As for historical memory, you remember that many of the witch hunters were midwives and were relegated to patriarchal obstetricians.

Yes, midwives are the heirs to these parts of witches, whose role is to help women from menarche to menopause from a health point of view. On the contrary, the gynecologist is a doctor and is often oriented towards pathology. Many women tell you, “My delivery was going well until the gynecologist appeared.” We must defend midwives taking into account their low recognition in the medical system. Many are about to retire and there is no relay, because it is a political decision not to offer places.

What would you say about the doulos? Are they not witches today, very caricaturized and marginalized? I had to go but they didn't allow him to enter the room.

Their work is emotional support and knowledge transmission. Many of us have known nothing about pregnancies and have not taken a baby in our arms until we have not been mothers. Midwives have the ability to do it on their own, they don't have enough time in this system. Only one companion is allowed in childbirth and the partner is usually preferred rather than the experienced woman, although many men have placed only their child. Many husbands prepare well, but others accept violence: for example, someone has been asked to do the cristeller maneuver [pressure on the abdomen, today considered obstetric violence] and has done so because of ignorance.
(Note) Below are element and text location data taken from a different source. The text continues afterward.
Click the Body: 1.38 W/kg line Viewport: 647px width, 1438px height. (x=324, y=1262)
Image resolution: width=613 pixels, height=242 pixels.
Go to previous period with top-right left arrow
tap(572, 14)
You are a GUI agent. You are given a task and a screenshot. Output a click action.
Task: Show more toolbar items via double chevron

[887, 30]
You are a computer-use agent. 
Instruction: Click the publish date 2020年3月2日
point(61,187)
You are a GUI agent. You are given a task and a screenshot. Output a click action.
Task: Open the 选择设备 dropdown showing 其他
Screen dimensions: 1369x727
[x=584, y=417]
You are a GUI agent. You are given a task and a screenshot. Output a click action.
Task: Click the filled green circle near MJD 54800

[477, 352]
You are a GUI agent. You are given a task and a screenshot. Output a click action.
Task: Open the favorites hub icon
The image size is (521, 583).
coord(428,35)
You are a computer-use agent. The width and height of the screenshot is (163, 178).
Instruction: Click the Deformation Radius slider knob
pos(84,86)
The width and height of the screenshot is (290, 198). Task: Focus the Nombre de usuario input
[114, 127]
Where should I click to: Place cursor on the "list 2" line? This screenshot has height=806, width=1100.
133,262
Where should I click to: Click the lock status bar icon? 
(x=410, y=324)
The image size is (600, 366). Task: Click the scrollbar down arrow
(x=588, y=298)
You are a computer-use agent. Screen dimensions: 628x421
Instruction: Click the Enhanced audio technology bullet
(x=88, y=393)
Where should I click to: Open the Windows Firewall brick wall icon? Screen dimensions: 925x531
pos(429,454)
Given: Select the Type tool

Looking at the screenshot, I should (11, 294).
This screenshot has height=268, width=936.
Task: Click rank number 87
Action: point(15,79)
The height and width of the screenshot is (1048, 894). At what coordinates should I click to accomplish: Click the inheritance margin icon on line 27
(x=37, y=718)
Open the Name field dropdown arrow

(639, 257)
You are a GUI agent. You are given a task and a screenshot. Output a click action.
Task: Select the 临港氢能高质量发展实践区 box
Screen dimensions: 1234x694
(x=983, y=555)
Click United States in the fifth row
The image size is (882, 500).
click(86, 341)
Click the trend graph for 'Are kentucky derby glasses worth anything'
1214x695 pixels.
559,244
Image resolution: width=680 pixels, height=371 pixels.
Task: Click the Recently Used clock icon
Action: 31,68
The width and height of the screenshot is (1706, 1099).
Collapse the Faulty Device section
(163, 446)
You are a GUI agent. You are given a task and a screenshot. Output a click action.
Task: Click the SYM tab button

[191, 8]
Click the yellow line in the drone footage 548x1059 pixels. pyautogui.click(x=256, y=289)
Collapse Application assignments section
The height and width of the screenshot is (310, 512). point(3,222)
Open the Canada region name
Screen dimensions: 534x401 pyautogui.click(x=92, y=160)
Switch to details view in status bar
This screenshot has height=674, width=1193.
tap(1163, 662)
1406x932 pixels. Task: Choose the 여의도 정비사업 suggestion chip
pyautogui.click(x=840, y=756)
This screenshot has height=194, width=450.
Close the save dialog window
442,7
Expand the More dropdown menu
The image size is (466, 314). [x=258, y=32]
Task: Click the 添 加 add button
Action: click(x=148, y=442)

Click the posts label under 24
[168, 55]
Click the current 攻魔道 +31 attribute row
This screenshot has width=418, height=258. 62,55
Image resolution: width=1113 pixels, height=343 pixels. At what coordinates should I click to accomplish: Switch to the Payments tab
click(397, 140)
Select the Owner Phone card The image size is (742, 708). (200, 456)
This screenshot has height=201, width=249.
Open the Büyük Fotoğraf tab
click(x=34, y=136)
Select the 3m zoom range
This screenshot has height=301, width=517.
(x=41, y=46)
A Basque concept appears in the book: “atsolorra”.

It is a party that is held in and around Hernani, but in its origin it was a process in which the women of the town met to help the woman of her birth. In other villages it was said that until the end of the quarantine the mother could not leave the attic and the other women took her food. The perinatal psychiatrist Ibone Olza explains the origin of the expression “to give birth”: when the pregnancy was long, all the women of the town were going to criticize it at the woman’s house and rage activated the delivery. My mother always said that the pregnancy was ten moons; we have been robbed a month. Until two generations ago, this knowledge and accompaniment existed and men did not have prominence.

On the other hand, remember the collective trauma of the stolen babies.

She meets an amama, who didn't move by her when her granddaughter was born, because she believed a baby was stolen from her in that hospital. Another challenge that feminism has not assumed is to analyze this issue in depth. It's a ghost of the medical system, victims also very denied.

Finally, what taste has the writing process left?

It's been very therapeutic. In the judicial process, I had to repeat the story over and over again, and it's been hard for me to take power to go out into the world, but then it's been a book written in a week. It's my story, but it has a lot of collectivity.